2. On subsequent coats I use a blend of paste wax and Watco oil. The paste wax gives the oil viscosity sufficient to prevent it from migrating back out of the wood pores and eliminates bleed out. I make the mixture out of Butchers (any paste wax will work) wax and the Watco oil, using an old tin can on a coffee maker hot plate. Stir the mix until the paste wax is dissolved. The hot plate works nicely when applying the finish as well.


----------



## therabidrabbit (Dec 16, 2013)

Is it possible to do what you suggest in step 1, but then instead of wax and watco oil for subsequent coats just continue to apply only the polymerized Tung oil? And if so, will I have to come back and wipe it every couple of hours for every coat? or just the initial sealer? Thanks for the help!


----------



## wormil (Nov 19, 2011)

Here are the directions:

How to Apply Tung Oil
Both forms of tung oil are easy to apply. They are wipe-on, wipe-off finishes. Both penetrate well, sealing the pores of the wood. And both pure and polymerized tung oil build quite quickly. A sealer coat, plus one or two top coats, is usually all you need for a smooth and durable finish.

Pure Tung 
For non-food contact use, always thin with 50% mineral spirits for the first coat. Subsequent coats can be full strength, but must be wiped down after 15 minutes.

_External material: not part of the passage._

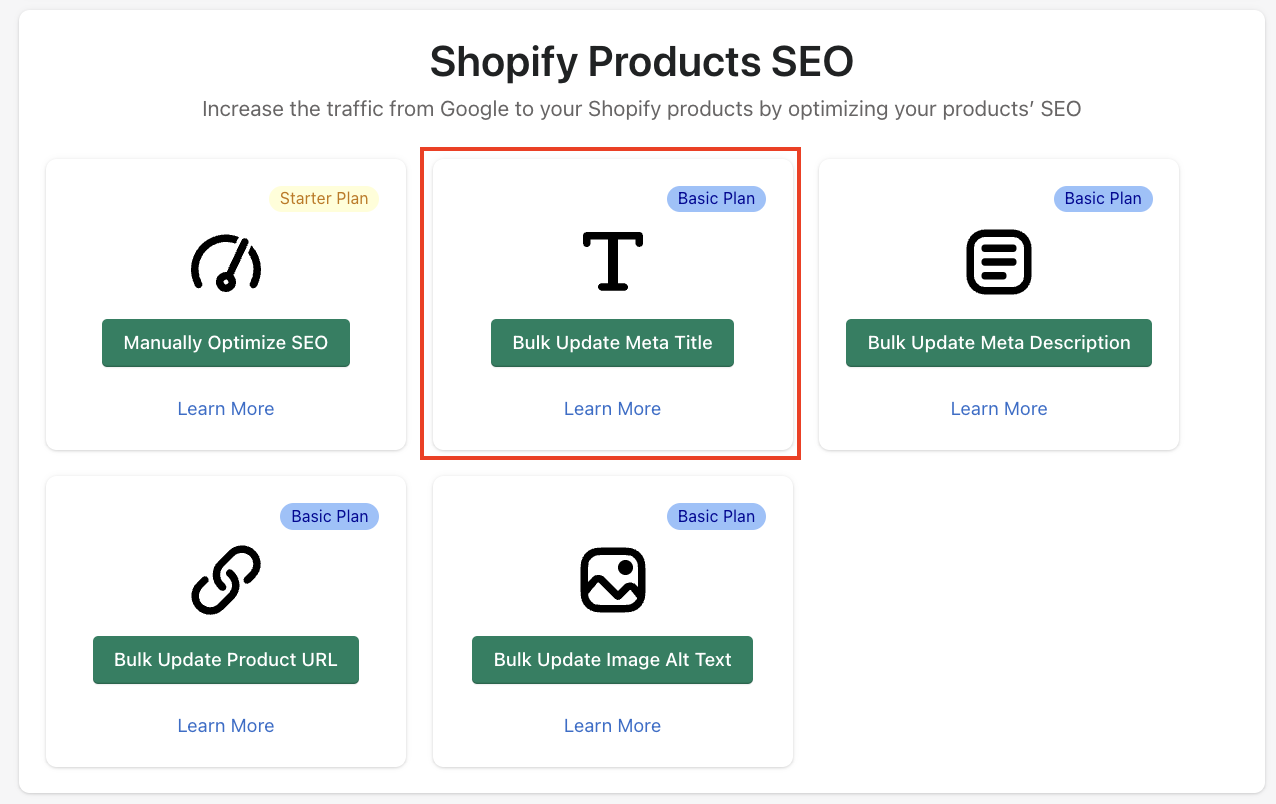Click the yellow Starter Plan badge
Screen dimensions: 1276x804
[x=324, y=198]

Always allow ample drying time (48 hours+).

Tung Oil Sealer
Sealer is 20% poly tung and 80% driers. It penetrates well and dries quickly.

High Luster Polymerized Tung Oil
Wipe on, then wipe off after five minutes. Gives a hard, tough finish with a hand-rubbed appearance.

Medium and Low Luster Finishes
For a medium luster finish, add one part Sealer to two parts High Luster. For a low luster finish, add two parts Sealer to one part High Luster.


----------